The contingency table [(link)](https://en.wikipedia.org/wiki/Contingency_table) below shows the number of reviews in each star category that restaurants with and without street parking receives in Edinburgh. Missing values for parking_street were excluded from the analysis.

```{r contingency_tbl_chunk, echo=FALSE,results="markup"}
# Contingency Table of Review Stars and Availability of Street Parking.
# NAs are excluded here.
# ---------------------------------------------------------
con_tbl <- xtabs(~stars+parking_street, data=reviewsEdinb)
addmargins(con_tbl)
```

To investigate further if there are any differences in the distribution of the number of stars awarded between restaurants with street parking and restaurants without street parking, an exploratory plot of the proportion of stars against the availability of street parking was used to visually inspect the data.

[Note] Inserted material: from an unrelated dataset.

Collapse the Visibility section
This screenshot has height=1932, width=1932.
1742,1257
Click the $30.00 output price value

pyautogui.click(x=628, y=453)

From the plot, we notice that for restaurants with street parking, there seemed to be a higher proportion of 4 and 5 stars reviews.

```{r explore_chunk, echo=FALSE, fig.align="center", fig.height=4, fig.width=4}
# Explore if the distribution of the review stars are different for businesses
# with and without parking. NAs are excluded here.
# ---------------------------------------------------------
parkingData <- reviewsEdinb[,c(2,35)]

parkingPlot <- ggplot(data=parkingData, aes(x=parking_street)) +
        geom_bar(aes(fill=stars, name="Stars"), position="fill") +
        xlab("Availability of Street Parking") +
        ylab("Proportion of Stars") +
        theme(legend.position = "bottom",
              legend.direction="horizontal",
              legend.text=element_text(face="bold",size=8),
              legend.title=element_text(face="bold",size=8),
              plot.title=element_text(face="bold",size=10),
              axis.title=element_text(face="bold",size=8),
              axis.text=element_text(size=8)) +
        guides(fill=guide_legend(title="Stars")) +
        ggtitle("Proportion of Stars by the Availability of Street Parking")

parkingPlot

```

***

**Statistical Inference**

The chi-square [(link)](https://en.wikipedia.org/wiki/Chi-squared_test) test [(link)](http://yatani.jp/teaching/doku.php?id=hcistats:chisquare) of independence can be used to test if there are any associations between the attributes for a contingency table such as the one above. The test was applied to determine if there is any significant association between the 2 variables, parking_street and the review stars.

The null hypothesis states that the availability of street parking (parking_street) and review stars are **independent**.

The alternate hypothesis states that the availability of street parking (parking_street) and review stars are **dependent**.

```{r chisq_chunk, echo=FALSE,results="markup"}
con_tbl
chisq.test(con_tbl)
```

The test was appropriate as each review only contributed to a single category (ie. data were not paired). Furthermore, the total number of observations exceeds 20 and the test is able to approximate appropriately. If not, the Fisher's exact test should be used instead.

To measure the effect size [(link-pg7)](http://files.eric.ed.gov/fulltext/EJ955682.pdf), we will use the Cramer's V. Cramer's V [(link)](https://en.wikipedia.org/wiki/Cram%C3%A9r's_V) is a measure of association for non parametric statistics.

```{r cramer_chunk, echo=TRUE,results="markup"}
assocstats(con_tbl)
```

## **Results**
Based on the chi-square test of independence performed earlier, at 0.05 significance level, we **reject** the null hypothesis that the availability of street parking (parking_street) and review stars are independent with a p-value of 2.9552e-12. Based on Cramer's V, the effect size can be said to be small or negligible.

Lastly, to answer the primary question, our analysis shows that there is a negligible effect of the availability of street parking on review stars although the 2 attributes are statistically dependent.

## **Discussion**
While we have established that the availability of street parking has a small effect on the number of review stars, there may be further other confounding factors affecting the review stars a restaurant may receive. The analysis was limited to a single attribute of the businesses and further work would include identifying themes from the review text to further ascertain if the availability of street parking indeed does affect review stars.